Another quick seawatch from 'The Coastguards' produced another Arctic Skua and 3 Common Scoter on the water.
 The Hooded Crow was still present in the Eye Field although I personally didn't see it.

The afternoon saw us at Thornham Harbour, where we took a walk up to Holme Observatory.
En-route we had seen several hundred newly arrived Pinkfooted Geese in the roadside fields - winter is definitely coming !.
The creeks around Thornham held good numbers of Waders with Redshanks, Knot, Turnstones, Bar-tailed Godwits, Grey Plovers and a single Spoonbill. Again there were large numbers of Black-tailed Godwits out on the Marshes.
 Up at 'The Obs' we spent an hour or so staking out the area around the Dell Hide, but were unable to locate the Barred Warbler that had been seen just an hour or so earlier.
 On the walk back 2 Yellow Wagtails, a Kingfisher and asmall flock of Linnets  were seen. Also an odd looking Wagtail that was in every sense a Pied Wagtail, but seemed to have a Yellow tinge to its face - but definitely not a Citrine !

Friday, 17 September 2010

Gayhurst and Quarryhall

 A lunchtime wander was not too productive.
Again Fishing Pit was very quiet, I think mainly due to a guy fishing on the south shore ( It's called fishing pit, so why should I be surprised when there's someone fishing on it ?! ) Drakey Wigeon was still there looking very at home sitting on the old Grebe's nest.
 Spinney Pit had  Little Egret and Grebe, a couple of Shoveler and 5 Teal, the 5 young swans but unfortunately only one Great crested Grebe youngster.
 Two more Little Egrets were on Reedy Pit.
I met up with Gen at Motorway Pit and we scanned through the masses of Mute Swans, Greylags, Canadas, Mallards and Lapwings to find a few Gadwall, Teal, Shoveler and the young Polish Swan.
 Two Buzzards flew over and a couple of Kingfishers were heard but not seen.

 We then walked up to Quarryhall  where the ' highlights' were a Kestrel, a Red-legged Partridge and a Pheasant.

Sunday, 12 September 2010

Attenborough Afternoon

A walk around Nottinghamshire's Attenborough Nature Reserve this afternoon.
Wildfowl were the main attraction, with winter birds starting to arrive. This Mute Swan was getting quite aggressive.

The origins of this Shelduck are quite dubious as it clearly loves to feed on the grain on offer near the visitor centre.



Seven Red-crested Pochards were on Church Pond including this rather attractive leucistic individual.

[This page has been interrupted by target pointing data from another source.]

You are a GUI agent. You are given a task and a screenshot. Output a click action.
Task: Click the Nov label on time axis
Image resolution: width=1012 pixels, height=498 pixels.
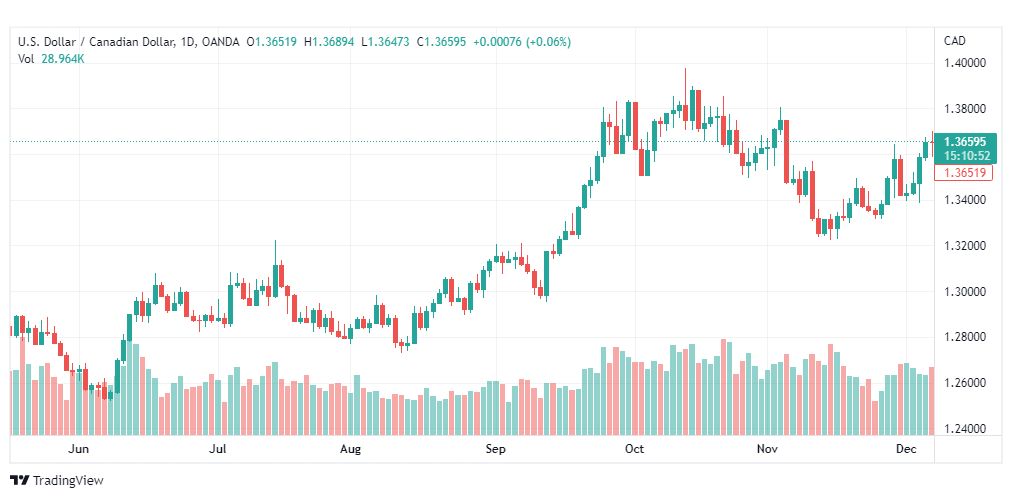pos(768,449)
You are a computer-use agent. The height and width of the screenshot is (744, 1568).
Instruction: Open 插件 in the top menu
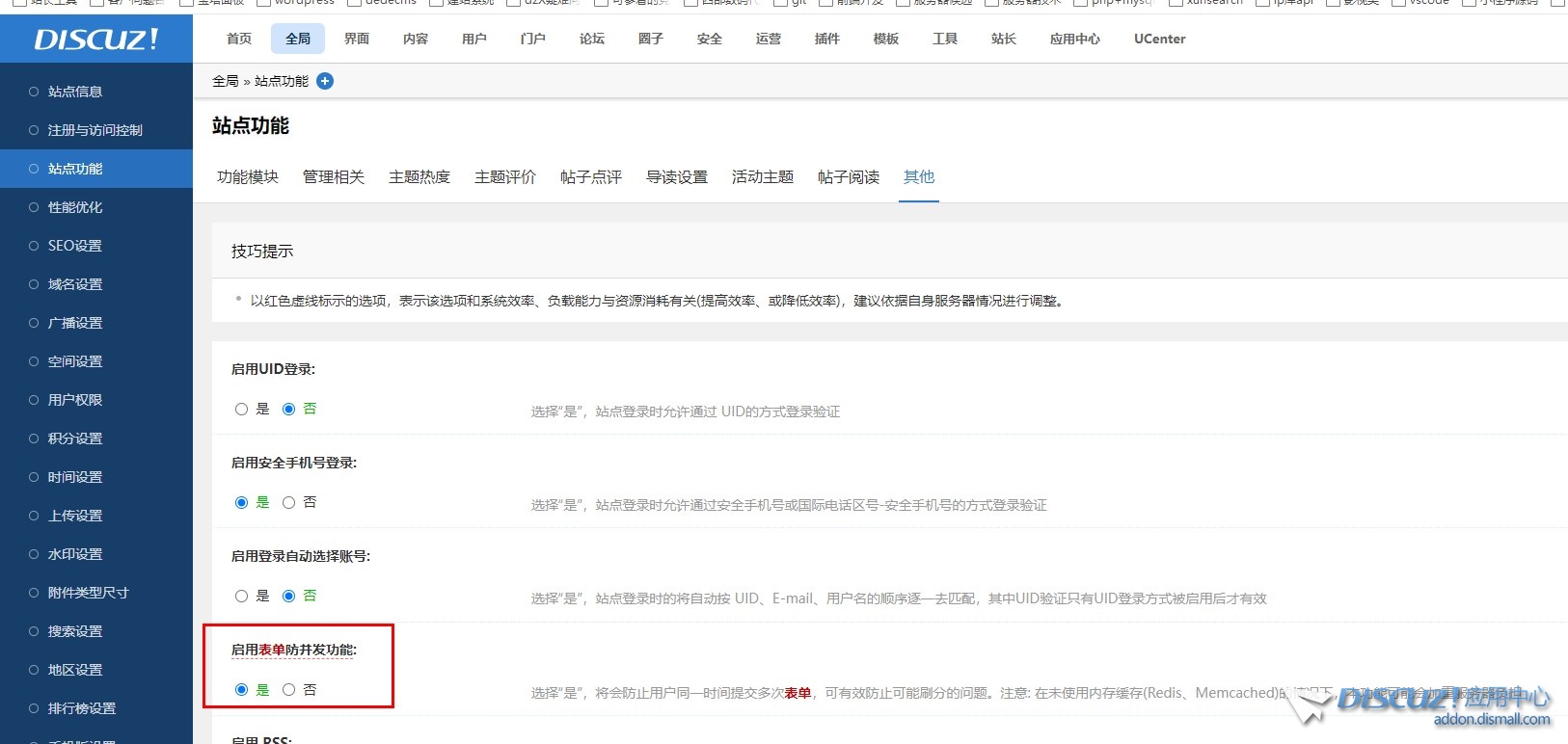(x=827, y=39)
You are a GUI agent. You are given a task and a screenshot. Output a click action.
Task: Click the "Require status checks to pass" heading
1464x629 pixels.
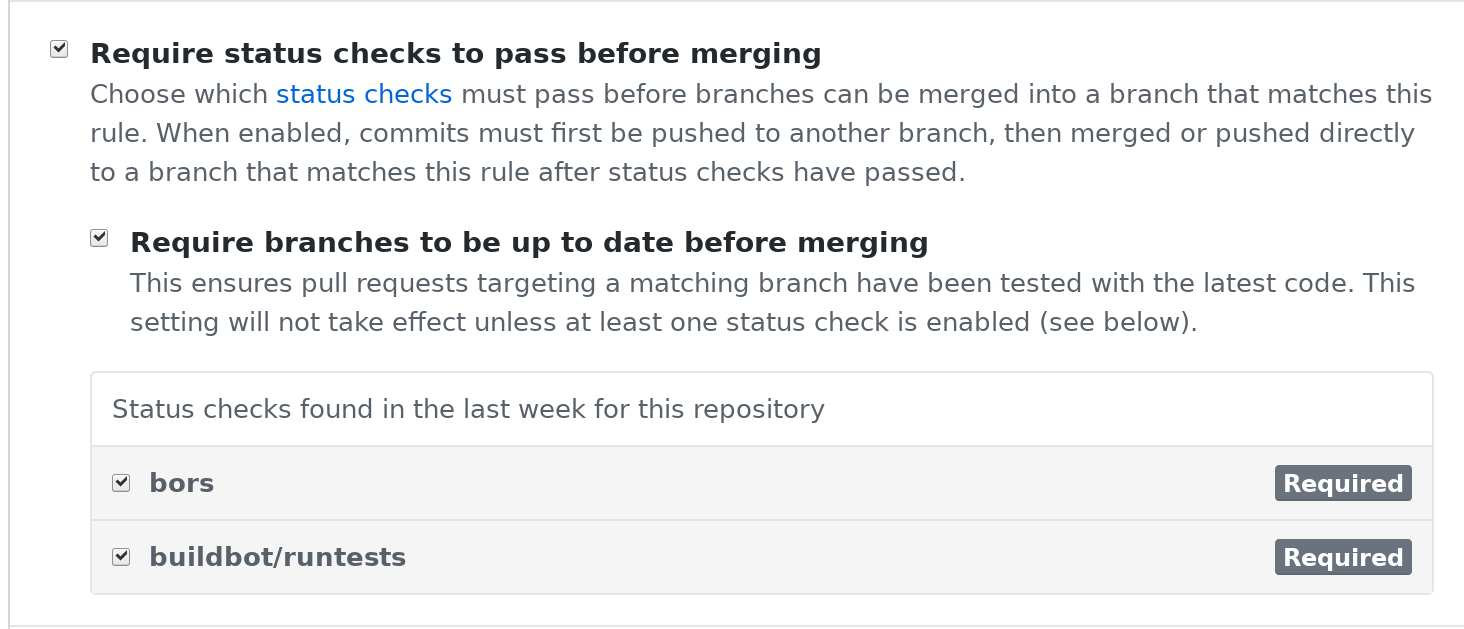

These two young House Sparrows were very confiding, as most of them are around the reserve.





Friday, 10 September 2010

Autumn Ducks in.

 I can't believe I haven't been down to Gayhurst Quarry for over a fortnight. So late afternoon I thought I ought to check out what had been happening.
 Fishermans Pit was practically empty with just a couple of Great-crested Grebes and Drakey Wigeon.
On Spinney Pit the Swan family is intact, but the Great-cresteds seem to be down to two fast growing youngsters.
 Wildfowl were the noticeable arrivals to the site with over 350 Greylags in the field below the pits. A quick scan through revealed about 20 Canadas and a single Egyptian.
 Motorway Pit was heaving with ducks and other than the 300 or so introduced Mallards, an impressive flock of around 70 Gadwall were new in as well as 30 odd Wigeon, 5 Teal and 2 Shoveler.
 72 Mute Swans were on this pit, although the Swan family seem to have disappeared with the exception of the Polish youngster,although she seems O.K.
 A hundred or so Lapwings were scattered around the site as well as 6 Little Egrets.

Sunday, 5 September 2010

North Norfolk Coast

With the intention of catching up with a few autumn migrants and hoping to add to Pauls mammal list we headed off to North Norfolk.
First stop was Cley where we met fellow Bucks birders Mike and Rose.
A bit of seawatching showed lots of Gannets and good numbers of Arctic Skuas harrassing the Sarnie Terns. Paul was in heaven when a Harbour Purpoise surfaced twice really close in, just yards from a bloke swimming in the sea - and he didn't even notice ! Then a Grey Seal bobbed about a little further along.
We had heard there was a Hooded Crow in the area and this was found in the Eye Field with not too much difficulty. This was an English first for us.
The North Scrape was packed full of waders, mainly Dunlin, but with a smattering of other species including, Black-tailed Godwits, Ruff, Lapwings, Ruff, Avocets, a Green Sandpiper, a Wood Sandpiper, a Golden Plover and 2 Little Stints. Again I missed out on Curlew Sandpipers as there were supposedly 10 present, but we couldn't find them.
A close encounter with a couple of Weasels was great , as Paul 'squeaked' at them and they kept popping up their heads out of the long grass to try and find out what it was.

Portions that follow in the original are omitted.